He’d also spied on the chamber of the gang chief in time to see the guards bring in the hapless madman. Based on that performance, Kalen never wanted to face Duulgrin himself. Fortunately, Myrin hadn’t been there. If she had … well, then he would have fought all of them.

The Dustclaws didn’t have her, which was one gang down. They had, however, been kind enough to leave a dwarf-crafted dagger unattended-a match to the one on Kalen’s belt. Now, it was time to move on. Still, he couldn’t shake his unease regarding the madman’s fate.

He crouched next to the corpse. Something had happened to that man-something that couldn’t be explained with a single blow to the face, no matter how hard Kalen had struck him. Perhaps the body would yield up clues.

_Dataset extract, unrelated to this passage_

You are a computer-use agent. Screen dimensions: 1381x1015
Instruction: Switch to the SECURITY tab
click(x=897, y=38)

He shot a look both ways down the alley-no one was approaching-then scanned the dead man’s body for hints as to his fate. Had it been a spell that broke his mind? The madman lay on his chest against the wall, his shirt ridden up around his midsection. His clothes were badly torn in a way they had not been when Kalen had attacked him and half a dozen red-yellow welts rose from his back.

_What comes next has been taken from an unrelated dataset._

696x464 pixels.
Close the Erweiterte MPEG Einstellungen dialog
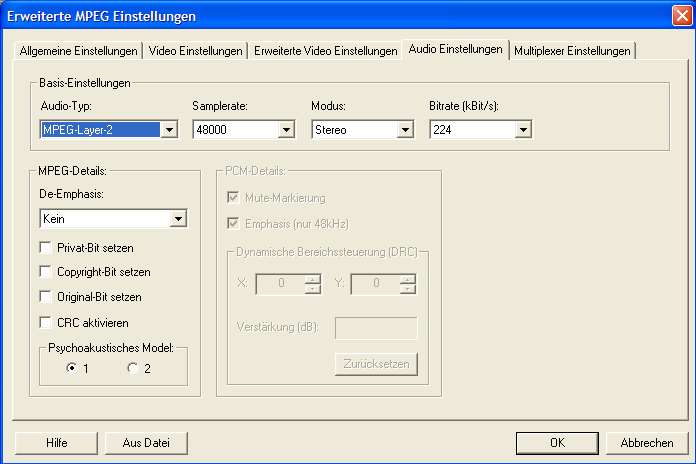click(679, 16)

Bites? Rabid dogs might have caused this, but the slavering madness took hold slowly, not suddenly. Vermin of some kind? He’d seen spider venom that could do awful things to a man. Or were they plague sores?

Kalen wondered if this had something to do with the supposed plague that had led the Waterdhavian Guard to quarantine the city. These wounds, however, looked like insect bites more than anything else. He raised his scarf over his mouth and nose just in case, then he reached to lift the shirt away from the welts for a better look.

The flesh puckered oddly around the injuries: red and inflamed, but also hard. It looked vaguely … crystalline. He tapped his dagger against it.

No sooner had he touched the body than the flesh began to sag away from the bones. He drew back, but the damage had been done. Like a soapy bubble, the skin burst, letting brackish blood and pus flow, along with an odor of putrescence that made him cover his mouth and nose. Though the madman hadn’t been dead more than a few moments, his body looked as if it had been rotting for tendays.

Rotting from the inside.

Kalen froze, his eyes going to the madman’s back, and tracing among the wounds. He could have sworn the flesh had moved, as though something lived under the surface. A great abscess had formed on the corpse’s back, where the flesh had begun to blacken. Kalen drew his dagger, but before he could prod at the necrotized mound, he heard footsteps out in the cobbled street. Time to go.

He drew a clay flask from under his cloak, tossed it through the back door of the Dustclaw tavern, then walked away. The flask broke and flames spread. Kalen walked on, his cloak drifting around him in the sea breeze.

A pair of Dustclaws came around the corner, racing toward the fire. They stopped after seeing Kalen and their faces twisted with rage. They raised their weapons.

“Good,” Kalen said. “I was worried this would be easy.”

He drew his two long daggers.

We lie forgotten in the rush of fire and battle, but no matter.

We feast contentedly.

The corpse quivers and pops open with a hiss.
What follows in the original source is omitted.